L’écrasante victoire dimanche de l’opposition face au candidat de Recep Tayyip Erdogan aux élections municipales d’Istanbul est un avertissement pour le président turc, estime Dorothée Schmid, chercheur à l’Institut français des relations internationales (IFRI), spécialiste des questions turques.

Comment expliquer ce large revers du parti d’Erdogan aux élections municipales d’Istanbul dimanche ?

DOROTHÉE SCHMID. Il y a de nombreux facteurs. Les problèmes de politique extérieure de la Turquie, c’est-à-dire sa relation extrêmement orageuse avec les Etats-Unis ou ses difficultés militaires en Syrie, pèsent très fortement. La Turquie doit aussi se sortir de la crise économique dans laquelle elle est plongée. Tout cela donne l’impression d’un pouvoir à bout de souffle avec trop de dossiers difficiles à gérer à la fois. Pour la première fois, on sent que le colosse est beaucoup plus fragile qu’il y a deux ou trois mois.

Le manque de démocratie en Turquie a-t-il pu jouer dans la récente défaite de l’AKP, le parti d’Erdogan ?

Peut-être, mais il y a un climat liberticide en Turquie depuis longtemps déjà avec les manifestations anti-Erdogan de 2013. Il s’est renforcé avec la tentative de coup d’Etat manqué de 2016.

Que va concrètement changer cette élection municipale ?

C’est la première fois que les partis d’opposition à Erdogan arrivent à s’allier contre l’AKP, en surmontant leurs divisions. On retrouve trois groupes dans cette alliance : le CHP, c’est-à-dire le parti kémaliste de Imamoglu, quelques dissidents du parti nationaliste et le soutien d’une partie des Kurdes. Mais, le parti kémaliste doit maintenant se réformer et tenir la route après sa victoire aux municipales.

Quelle stratégie pourrait appliquer Erdogan face à ce nouveau concurrent qu’est Imamoglu ?

Erdogan a commencé sa carrière politique à Istanbul, c’est l’homme du peuple stambouliote. Cette défaite de l’AKP a donc été un choc symbolique. On a l’impression qu’il est à bout de souffle, usé. Il sera peut-être obligé de lâcher du lest. Mais le président turc est aussi capable de retournement de situation impressionnant. Le grand défi pour Erdogan, c’est de ne pas s’isoler.

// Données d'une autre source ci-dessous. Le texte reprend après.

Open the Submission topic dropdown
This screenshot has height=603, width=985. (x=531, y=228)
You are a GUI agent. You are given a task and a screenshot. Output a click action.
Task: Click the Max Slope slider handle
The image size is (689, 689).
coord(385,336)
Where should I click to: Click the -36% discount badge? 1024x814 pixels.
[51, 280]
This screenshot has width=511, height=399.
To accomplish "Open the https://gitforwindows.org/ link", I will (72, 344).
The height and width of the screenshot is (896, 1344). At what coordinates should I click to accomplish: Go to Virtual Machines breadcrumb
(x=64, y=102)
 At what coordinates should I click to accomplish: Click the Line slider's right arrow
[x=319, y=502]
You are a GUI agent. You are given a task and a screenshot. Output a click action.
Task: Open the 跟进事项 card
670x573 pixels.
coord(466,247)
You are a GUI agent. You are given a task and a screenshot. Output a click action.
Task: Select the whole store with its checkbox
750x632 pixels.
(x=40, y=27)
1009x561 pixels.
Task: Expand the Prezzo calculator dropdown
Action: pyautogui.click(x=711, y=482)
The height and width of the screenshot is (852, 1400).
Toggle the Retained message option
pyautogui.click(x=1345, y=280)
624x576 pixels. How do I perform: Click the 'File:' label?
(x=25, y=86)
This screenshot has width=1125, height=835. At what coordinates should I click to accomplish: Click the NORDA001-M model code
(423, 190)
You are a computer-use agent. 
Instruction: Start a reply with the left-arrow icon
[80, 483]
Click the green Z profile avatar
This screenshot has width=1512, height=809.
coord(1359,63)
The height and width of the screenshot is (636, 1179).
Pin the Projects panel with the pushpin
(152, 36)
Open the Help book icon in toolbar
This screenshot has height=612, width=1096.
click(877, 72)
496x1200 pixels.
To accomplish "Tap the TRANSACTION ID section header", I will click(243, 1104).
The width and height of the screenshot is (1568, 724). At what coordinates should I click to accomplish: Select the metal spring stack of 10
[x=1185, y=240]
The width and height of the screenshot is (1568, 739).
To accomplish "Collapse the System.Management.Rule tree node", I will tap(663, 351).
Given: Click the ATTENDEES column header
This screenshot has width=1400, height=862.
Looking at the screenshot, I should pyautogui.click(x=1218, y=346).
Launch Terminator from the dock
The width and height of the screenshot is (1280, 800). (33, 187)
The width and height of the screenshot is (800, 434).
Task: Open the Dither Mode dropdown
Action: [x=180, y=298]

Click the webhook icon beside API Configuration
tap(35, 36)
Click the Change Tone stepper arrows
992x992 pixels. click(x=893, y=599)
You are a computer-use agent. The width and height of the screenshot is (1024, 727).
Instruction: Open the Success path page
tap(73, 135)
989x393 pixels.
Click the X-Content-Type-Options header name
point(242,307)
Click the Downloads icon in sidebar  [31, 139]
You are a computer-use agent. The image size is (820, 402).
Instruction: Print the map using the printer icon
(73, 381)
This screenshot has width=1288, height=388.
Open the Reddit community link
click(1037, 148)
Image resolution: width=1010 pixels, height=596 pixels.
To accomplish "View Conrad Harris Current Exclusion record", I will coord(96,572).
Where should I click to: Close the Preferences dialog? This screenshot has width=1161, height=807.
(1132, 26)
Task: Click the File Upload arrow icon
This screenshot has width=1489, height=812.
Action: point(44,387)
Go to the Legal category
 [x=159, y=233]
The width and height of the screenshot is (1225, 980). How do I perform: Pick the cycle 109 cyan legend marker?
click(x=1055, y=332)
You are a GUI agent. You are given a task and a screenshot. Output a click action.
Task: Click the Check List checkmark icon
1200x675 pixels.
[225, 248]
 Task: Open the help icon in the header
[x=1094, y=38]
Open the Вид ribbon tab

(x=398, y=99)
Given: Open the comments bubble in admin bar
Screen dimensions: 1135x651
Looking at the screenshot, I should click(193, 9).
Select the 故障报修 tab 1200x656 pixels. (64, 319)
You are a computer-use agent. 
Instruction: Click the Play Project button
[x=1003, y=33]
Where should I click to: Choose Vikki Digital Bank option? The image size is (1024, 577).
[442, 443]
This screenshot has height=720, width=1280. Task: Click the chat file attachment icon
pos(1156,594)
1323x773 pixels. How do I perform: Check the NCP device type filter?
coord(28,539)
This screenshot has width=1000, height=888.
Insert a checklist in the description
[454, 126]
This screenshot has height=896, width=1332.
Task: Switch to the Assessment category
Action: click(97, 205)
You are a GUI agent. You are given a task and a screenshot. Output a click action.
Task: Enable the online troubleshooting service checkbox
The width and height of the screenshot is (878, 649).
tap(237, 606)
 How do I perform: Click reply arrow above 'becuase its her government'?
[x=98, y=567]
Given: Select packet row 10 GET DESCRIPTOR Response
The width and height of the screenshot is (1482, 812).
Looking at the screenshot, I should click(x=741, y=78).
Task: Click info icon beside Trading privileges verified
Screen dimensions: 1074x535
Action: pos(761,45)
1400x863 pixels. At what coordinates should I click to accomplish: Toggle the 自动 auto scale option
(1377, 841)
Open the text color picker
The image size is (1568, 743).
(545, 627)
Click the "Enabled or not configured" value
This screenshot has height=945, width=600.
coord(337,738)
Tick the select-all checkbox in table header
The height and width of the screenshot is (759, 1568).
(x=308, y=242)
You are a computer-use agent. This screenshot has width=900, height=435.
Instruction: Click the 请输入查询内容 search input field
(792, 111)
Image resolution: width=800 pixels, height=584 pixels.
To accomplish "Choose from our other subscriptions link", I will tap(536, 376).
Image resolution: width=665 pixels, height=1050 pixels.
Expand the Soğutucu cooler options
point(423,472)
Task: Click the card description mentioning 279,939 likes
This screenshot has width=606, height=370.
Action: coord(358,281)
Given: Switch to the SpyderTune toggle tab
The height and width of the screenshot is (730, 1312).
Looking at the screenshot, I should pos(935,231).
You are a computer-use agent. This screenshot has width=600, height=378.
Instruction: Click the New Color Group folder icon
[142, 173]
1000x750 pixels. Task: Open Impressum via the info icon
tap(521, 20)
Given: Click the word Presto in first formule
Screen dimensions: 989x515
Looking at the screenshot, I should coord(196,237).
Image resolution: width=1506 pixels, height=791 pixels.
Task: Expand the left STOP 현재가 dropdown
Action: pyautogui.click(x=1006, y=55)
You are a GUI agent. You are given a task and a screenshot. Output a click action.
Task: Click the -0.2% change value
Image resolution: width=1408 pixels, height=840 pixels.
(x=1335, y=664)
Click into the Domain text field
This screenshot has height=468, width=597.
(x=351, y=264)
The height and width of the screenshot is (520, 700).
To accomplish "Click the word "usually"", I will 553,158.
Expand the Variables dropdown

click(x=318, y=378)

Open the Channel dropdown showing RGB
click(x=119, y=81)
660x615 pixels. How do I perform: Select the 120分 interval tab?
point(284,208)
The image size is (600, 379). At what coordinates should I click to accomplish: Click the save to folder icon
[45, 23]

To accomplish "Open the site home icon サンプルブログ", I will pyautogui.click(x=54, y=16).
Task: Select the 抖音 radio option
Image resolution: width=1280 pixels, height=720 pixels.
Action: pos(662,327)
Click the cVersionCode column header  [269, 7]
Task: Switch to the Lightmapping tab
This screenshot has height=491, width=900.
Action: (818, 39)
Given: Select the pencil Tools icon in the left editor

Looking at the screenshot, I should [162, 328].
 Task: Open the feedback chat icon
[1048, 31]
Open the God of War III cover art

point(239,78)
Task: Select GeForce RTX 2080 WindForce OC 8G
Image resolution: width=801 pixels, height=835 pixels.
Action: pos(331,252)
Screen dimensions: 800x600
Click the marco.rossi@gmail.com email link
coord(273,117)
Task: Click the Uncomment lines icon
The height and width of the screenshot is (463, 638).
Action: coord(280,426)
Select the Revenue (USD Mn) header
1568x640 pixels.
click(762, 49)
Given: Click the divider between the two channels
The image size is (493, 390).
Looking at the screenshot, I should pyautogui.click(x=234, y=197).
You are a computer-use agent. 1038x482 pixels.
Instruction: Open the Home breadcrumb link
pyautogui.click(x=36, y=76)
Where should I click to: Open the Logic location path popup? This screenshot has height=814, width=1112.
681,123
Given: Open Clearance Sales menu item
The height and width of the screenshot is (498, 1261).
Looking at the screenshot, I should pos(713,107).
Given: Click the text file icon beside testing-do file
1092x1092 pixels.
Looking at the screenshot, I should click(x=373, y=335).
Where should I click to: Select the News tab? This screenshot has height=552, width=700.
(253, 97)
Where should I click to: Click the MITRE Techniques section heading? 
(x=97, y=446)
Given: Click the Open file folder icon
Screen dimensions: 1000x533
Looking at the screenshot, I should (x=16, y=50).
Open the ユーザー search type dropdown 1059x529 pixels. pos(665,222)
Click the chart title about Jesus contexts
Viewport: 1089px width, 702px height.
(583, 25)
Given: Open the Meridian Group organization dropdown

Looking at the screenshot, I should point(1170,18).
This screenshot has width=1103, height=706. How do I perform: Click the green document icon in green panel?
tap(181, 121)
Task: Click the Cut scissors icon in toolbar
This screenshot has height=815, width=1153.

Il doit faire preuve d’une certaine ouverture, pratiquer le pouvoir avec plus de collégialité au sein de son parti pour éviter une dissidence.

Erdogan et Imamoglu, c’est finalement un choc entre deux personnalités très différentes ?

Oui, Erdogan joue sur le clivage et passe son temps à insulter son adversaire. Pour lui, le nouveau maire est une sorte de bobo qui n’a pas compris les besoins du vrai peuple d’Istanbul. Il le traite même de terroriste. À l’inverse, Imamoglu est quelqu’un d’assez atypique et dynamique. Il est jeune, utilise beaucoup les réseaux sociaux et parle aux minorités. Les électeurs sont satisfaits d’avoir une tête différente de celle d’Erdogan : Imamoglu incarne une nouvelle génération de politiciens plus modernes.

Peut-il être un concurrent sérieux pour Erdogan en 2023 ?

Depuis qu’Imamoglu est sorti du bois, tout le monde a cela en tête et considère qu’il a un très bon profil pour être candidat. J’imagine aussi qu’Erdogan y pense, dans ses pires cauchemars ! Mais il peut se passer tellement de choses en l’espace de trois ans… La Turquie est un pays qui bouge vite.